How does ScanCode detect licenses?

For license detection, ScanCode uses a (large) number of license texts and license detection ‘rules’ that are compiled in a search index. When scanning, the text of the target file is extracted and used to query the license search index and find license matches.

For copyright detection, ScanCode uses a grammar that defines the most common and less common forms of copyright statements. When scanning, the target file text is extracted and ‘parsed’ with this grammar to extract copyright statements.

ScanCode-Toolkit performs the scan on a codebase in the following steps :

  1. Collect an inventory of the code files and classify the code using file types,

  2. Extract files from any archive using a general purpose extractor

  3. Extract texts from binary files if needed

  4. Use an extensible rules engine to detect open source license text and notices

  5. Use a specialized parser to capture copyright statements

  6. Identify packaged code and collect metadata from packages

  7. Report the results in the formats of your choice (JSON, CSV, etc.) for integration with other tools

Scan results are provided in various formats:

  • a JSON file simple or pretty-printed,

  • SPDX tag value or XML, RDF formats,

  • CSV,

  • a simple unformatted HTML file that can be opened in browser or as a spreadsheet.

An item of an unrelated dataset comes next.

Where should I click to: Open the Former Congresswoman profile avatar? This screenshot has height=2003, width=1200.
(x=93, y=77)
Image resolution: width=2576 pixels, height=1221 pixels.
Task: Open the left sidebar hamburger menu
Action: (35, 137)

For each scanned file, the result contains:

  • its location in the codebase,

  • the detected licenses and copyright statements,

  • the start and end line numbers identifying where the license or copyright was found in the scanned file, and

  • reference information for the detected license.

For archive extraction, ScanCode uses a combination of Python modules, 7zip and libarchive/bsdtar to detect archive types and extract these recursively.

Several other utility modules are used such as libmagic for file and mime type detection.